[Trecho do documento]
⟨

Outro estudo realizado pelo IDEC analisou reajustes de 535 operadoras de saúde em planos com até 30 usuários de maio de 2013 a abril de 2014 e observou que 91% dos planos coletivos reajustaram as mensalidades com índices muito acima da inflação do último ano. Já nos planos coletivos com número superior a 30 usuários, observaram-se aumentos de até 70%.
Também é importante salientar que o índice que mede a inflação, IPCA, apresentou nos últimos 15 anos variação de 149,2%, enquanto os reajustes autorizados pela Agência Nacional de Saúde Suplementar – ANS, para os planos de saúde individuais, tiveram um aumento de 223,8% no período, o que pode ser observado a seguir:

Fonte: ANS, disponível em: http://www.ans.gov.br/ e Portal Brasil, disponível em: http://www.portalbrasil.net/
Diante desse quadro e visando minimizar os riscos da instabilidade social por um suposto agravamento da crise da saúde, há tempos que se fala no Brasil sobre a criação de um produto misto de previdência e saúde, tal como o VGBL Saúde nos casos das Entidades de Previdência Complementar Aberta e o PREVSAÚDE nas Entidades de Previdência Complementar Fechada, que ofereça ao trabalhador a possibilidade de constituir reservas para custear esses gastos na fase da aposentadoria. Assim, os recursos acumulados ou capital segurado poderiam, a critério do segurado ou do assistido, ser transferidos total ou parcialmente para auxiliar no custeio de contraprestações pecuniárias relativas a planos privados de assistência à saúde.
Enquanto estes produtos não são criados, a alternativa que resta aos cidadãos é lançar mão dos produtos de previdência, seguros e investimento já existentes. Nesta seara, existem situações que precisam ser muito bem consideradas para que o poupador/investidor possa dispor, com um bom grau de segurança, do dinheiro necessário para arcar com suas necessidades futuras.

⟩

[Dados da tarefa]
⟨

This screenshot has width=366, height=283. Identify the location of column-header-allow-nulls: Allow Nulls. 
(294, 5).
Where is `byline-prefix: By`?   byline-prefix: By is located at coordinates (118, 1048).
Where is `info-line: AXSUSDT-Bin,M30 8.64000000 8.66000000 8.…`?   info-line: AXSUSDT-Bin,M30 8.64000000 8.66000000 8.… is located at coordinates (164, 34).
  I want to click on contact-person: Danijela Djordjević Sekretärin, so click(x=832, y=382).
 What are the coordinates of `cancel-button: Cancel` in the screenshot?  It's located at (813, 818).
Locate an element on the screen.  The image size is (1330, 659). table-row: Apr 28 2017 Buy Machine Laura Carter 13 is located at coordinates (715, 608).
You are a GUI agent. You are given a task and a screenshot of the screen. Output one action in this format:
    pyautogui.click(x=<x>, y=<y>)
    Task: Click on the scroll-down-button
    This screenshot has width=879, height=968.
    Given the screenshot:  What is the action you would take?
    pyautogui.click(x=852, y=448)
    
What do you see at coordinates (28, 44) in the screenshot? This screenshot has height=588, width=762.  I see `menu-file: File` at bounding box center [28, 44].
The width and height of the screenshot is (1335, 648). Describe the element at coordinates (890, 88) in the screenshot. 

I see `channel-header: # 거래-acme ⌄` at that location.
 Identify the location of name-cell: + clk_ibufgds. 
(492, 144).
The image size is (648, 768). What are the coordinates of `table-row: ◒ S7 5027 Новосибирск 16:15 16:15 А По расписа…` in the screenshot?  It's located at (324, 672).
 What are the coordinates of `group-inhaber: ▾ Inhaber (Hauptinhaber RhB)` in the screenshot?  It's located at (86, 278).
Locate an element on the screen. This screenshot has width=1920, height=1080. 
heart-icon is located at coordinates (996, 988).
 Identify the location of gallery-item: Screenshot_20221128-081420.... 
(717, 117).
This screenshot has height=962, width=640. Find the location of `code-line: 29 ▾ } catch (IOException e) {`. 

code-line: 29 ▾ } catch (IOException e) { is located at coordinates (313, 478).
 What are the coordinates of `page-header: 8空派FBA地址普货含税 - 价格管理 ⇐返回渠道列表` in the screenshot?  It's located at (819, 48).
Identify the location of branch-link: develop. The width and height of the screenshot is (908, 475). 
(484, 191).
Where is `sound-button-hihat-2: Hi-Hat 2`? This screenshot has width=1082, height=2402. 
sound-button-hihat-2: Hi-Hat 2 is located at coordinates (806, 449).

⟩

[Tarefas]
1. Identifique e copie todas as linhas da listagem que contêm a palavra "code".
2. Continue o texto sobre planos de saúde e previdência a partir da última frase.

[Respostas]
1.
This screenshot has height=962, width=640. Find the location of `code-line: 29 ▾ } catch (IOException e) {`. 
code-line: 29 ▾ } catch (IOException e) { is located at coordinates (313, 478).

2.
Vejamos a seguinte situação. Para cumprir seu objetivo, é fundamental que qualquer investimento de longo prazo afira uma rentabilidade que supere o custo atual daquilo que se deseja consumir com o recurso investido. É um conceito econômico simples e no qual se baseia a poupança e a previdência: o indivíduo difere sua renda, deixando de consumir hoje para poder, no futuro, utilizar o dinheiro poupado (e seus rendimentos) na aquisição de bens e serviços. Assim, para que uma poupança que busque prover recursos a gastos futuros com saúde faça sentido, é necessário que a renda poupada hoje permita a aquisição da assistência à saúde que será necessária amanhã.
Em outras palavras, é necessário que o valor acumulado no futuro, fruto do dinheiro poupado e da rentabilidade obtida ao longo dos anos, seja suficiente para arcar com os custos de saúde. E para que esta equação funcione, a rentabilidade do plano terá de acompanhar, minimamente, os reajustes nos planos de saúde.
Por se tratar de investimento de longo prazo, é difícil prever qual será esse resultado daqui a 30, 40 anos, seja sob a ótica da rentabilidade, seja da evolução dos custos com saúde. Mas é possível ter uma ideia de quão próximos têm andado os dois lados da equação nos últimos tempos.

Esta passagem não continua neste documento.